▶ **Work to complete**
Each line that contains the string "right" counts once; report how many such lines appear in the data, as a number only.
(Information shown)
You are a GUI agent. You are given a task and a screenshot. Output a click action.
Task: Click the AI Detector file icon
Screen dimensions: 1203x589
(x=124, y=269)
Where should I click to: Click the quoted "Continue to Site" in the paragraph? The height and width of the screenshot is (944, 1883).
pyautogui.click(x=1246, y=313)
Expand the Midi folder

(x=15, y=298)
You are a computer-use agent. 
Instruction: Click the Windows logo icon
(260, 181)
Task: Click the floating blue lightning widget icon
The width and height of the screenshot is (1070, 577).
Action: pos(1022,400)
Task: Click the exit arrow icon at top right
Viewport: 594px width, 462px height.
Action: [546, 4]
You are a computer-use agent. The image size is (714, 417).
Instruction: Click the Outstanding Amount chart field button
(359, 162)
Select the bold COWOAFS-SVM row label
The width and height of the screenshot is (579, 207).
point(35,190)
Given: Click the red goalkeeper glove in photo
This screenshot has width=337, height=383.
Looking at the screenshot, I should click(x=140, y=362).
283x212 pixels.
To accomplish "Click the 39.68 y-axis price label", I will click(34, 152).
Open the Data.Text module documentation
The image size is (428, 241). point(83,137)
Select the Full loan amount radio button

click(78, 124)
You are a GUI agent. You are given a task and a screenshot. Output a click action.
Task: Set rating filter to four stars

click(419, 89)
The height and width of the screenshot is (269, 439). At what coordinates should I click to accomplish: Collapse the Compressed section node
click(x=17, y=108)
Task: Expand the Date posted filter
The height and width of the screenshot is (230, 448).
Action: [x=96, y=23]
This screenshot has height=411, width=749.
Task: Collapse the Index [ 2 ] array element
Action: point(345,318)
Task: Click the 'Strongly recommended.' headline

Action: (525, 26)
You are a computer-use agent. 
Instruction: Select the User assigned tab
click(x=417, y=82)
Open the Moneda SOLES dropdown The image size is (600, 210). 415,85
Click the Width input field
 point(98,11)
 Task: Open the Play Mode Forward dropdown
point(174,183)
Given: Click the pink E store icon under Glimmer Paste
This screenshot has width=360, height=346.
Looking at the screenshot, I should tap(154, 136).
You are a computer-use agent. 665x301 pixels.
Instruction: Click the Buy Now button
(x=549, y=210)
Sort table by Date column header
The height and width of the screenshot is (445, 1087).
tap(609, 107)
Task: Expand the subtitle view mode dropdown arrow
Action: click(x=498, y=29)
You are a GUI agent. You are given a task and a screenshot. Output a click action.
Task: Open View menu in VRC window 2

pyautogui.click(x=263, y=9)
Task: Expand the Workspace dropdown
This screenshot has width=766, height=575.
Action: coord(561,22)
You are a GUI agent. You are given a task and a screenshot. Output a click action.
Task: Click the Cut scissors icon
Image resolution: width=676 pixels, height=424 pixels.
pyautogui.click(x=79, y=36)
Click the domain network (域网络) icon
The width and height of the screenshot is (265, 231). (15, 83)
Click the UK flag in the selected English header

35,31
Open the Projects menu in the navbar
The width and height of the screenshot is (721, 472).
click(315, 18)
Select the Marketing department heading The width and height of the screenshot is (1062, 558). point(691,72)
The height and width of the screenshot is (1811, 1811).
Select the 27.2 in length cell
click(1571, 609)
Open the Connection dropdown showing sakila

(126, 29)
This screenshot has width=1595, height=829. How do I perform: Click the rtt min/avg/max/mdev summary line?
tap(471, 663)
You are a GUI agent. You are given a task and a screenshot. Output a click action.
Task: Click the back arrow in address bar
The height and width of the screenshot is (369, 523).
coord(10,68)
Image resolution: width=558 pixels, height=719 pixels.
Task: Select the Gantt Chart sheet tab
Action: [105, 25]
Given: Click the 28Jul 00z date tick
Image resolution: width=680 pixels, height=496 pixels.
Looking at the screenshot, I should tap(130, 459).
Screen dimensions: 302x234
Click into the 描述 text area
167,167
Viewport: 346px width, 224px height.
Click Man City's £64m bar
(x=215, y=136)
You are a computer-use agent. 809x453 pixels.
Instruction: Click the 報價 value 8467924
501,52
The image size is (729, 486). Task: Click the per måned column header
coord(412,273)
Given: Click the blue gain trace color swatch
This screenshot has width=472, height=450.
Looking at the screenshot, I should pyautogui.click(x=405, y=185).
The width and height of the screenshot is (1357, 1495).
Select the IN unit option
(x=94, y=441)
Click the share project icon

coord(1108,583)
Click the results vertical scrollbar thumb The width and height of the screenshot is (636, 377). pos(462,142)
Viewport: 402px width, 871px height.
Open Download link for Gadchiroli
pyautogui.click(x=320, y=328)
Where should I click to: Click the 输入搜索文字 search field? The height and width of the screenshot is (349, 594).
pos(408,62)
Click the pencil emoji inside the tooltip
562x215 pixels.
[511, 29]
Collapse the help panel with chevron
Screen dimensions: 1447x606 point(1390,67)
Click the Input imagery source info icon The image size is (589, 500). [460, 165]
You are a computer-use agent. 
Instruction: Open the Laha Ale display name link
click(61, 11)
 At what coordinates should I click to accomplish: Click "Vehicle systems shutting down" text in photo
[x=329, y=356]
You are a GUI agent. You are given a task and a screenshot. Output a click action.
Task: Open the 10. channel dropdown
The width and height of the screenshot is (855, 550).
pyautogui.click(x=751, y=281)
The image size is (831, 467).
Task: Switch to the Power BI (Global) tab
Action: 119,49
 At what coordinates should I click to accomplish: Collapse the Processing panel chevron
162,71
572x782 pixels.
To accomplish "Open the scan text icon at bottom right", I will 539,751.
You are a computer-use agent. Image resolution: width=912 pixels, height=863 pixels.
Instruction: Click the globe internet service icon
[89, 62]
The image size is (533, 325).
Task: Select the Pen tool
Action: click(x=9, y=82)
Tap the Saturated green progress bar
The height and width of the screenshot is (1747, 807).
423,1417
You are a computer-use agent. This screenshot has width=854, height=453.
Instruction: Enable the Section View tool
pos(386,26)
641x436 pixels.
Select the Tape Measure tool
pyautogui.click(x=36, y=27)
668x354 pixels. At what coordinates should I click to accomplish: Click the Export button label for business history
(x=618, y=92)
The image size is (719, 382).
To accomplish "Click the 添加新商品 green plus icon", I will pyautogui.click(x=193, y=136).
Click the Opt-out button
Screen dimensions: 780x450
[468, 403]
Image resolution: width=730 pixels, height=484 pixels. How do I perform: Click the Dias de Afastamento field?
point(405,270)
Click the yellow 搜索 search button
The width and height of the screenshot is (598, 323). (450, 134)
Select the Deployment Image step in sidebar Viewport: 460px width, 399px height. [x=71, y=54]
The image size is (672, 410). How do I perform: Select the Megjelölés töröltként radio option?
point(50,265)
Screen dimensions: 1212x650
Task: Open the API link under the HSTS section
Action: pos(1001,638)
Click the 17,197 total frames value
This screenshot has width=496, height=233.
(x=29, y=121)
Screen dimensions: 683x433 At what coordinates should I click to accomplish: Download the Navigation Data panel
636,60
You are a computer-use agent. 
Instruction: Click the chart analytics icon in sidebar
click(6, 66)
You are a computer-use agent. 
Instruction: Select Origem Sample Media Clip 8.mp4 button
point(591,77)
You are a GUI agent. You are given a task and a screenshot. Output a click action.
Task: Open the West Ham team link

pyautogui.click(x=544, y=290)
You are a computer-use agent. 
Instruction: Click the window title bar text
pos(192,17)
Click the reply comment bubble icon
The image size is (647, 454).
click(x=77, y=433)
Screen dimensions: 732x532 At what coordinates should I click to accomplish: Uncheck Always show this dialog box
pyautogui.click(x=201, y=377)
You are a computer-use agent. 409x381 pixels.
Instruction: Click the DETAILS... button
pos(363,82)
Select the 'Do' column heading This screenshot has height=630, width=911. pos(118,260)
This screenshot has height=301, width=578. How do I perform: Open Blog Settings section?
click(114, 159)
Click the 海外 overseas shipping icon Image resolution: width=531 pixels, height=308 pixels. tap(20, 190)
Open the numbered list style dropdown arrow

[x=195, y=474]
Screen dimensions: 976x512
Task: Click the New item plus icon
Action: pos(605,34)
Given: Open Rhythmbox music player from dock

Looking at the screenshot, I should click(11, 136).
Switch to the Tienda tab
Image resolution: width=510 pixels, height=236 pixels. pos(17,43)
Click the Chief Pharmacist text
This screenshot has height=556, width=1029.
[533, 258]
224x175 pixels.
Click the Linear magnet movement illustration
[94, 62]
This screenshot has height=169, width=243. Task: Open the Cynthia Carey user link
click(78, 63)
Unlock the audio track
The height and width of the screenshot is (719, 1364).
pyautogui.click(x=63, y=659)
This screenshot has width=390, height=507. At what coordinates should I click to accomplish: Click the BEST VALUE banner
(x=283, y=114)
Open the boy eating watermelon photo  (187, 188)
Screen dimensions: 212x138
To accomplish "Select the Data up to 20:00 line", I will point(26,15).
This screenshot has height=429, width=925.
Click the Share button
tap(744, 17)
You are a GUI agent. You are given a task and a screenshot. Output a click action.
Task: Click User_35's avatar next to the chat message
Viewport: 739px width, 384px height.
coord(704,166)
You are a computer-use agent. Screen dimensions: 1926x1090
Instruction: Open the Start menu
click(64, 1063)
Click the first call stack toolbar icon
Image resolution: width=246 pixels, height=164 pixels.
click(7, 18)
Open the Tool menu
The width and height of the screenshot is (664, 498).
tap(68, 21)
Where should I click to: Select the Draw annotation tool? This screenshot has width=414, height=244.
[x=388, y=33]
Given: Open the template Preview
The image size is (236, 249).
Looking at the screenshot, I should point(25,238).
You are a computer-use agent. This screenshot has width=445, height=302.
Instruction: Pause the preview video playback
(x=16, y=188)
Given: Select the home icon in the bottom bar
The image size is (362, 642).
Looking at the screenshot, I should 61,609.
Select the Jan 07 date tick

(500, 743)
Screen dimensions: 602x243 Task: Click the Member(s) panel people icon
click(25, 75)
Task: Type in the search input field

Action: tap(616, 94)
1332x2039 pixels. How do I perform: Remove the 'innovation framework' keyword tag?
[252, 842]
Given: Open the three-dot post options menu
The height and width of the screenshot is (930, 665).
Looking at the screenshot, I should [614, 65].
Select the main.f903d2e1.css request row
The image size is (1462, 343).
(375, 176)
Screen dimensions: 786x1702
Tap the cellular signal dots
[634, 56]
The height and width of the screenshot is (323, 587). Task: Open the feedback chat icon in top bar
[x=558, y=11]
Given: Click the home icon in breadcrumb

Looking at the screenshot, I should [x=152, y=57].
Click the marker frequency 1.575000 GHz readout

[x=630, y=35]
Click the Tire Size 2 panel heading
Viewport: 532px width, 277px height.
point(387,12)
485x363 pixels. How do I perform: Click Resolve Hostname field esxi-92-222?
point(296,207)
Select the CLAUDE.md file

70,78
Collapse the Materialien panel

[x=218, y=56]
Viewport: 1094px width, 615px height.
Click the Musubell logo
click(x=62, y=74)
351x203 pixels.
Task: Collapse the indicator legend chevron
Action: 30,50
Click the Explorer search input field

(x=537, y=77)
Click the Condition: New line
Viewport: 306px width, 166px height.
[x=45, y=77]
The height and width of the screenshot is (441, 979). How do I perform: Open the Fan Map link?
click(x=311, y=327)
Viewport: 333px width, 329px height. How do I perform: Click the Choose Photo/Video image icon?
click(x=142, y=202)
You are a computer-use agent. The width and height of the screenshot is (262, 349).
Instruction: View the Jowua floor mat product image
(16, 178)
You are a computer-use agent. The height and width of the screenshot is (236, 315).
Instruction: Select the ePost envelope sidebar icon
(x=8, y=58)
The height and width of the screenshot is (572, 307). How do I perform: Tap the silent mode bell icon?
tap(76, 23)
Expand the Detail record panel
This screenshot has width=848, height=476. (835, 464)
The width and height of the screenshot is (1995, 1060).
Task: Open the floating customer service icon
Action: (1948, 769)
(End Information shown)
▶ **Answer for the task**
2